**What you should do:**
Go through the data below and retype all of it exactly.

**Provided material:**
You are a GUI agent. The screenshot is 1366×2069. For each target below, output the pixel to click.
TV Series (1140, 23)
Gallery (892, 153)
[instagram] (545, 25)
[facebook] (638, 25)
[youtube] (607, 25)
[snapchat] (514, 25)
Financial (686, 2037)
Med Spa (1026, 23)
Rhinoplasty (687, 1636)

**Task answer:**
You are a GUI agent. The screenshot is 1366×2069. For each target below, output the pixel to click.
TV Series (1140, 23)
Gallery (892, 153)
[instagram] (545, 25)
[facebook] (638, 25)
[youtube] (607, 25)
[snapchat] (514, 25)
Financial (686, 2037)
Med Spa (1026, 23)
Rhinoplasty (687, 1636)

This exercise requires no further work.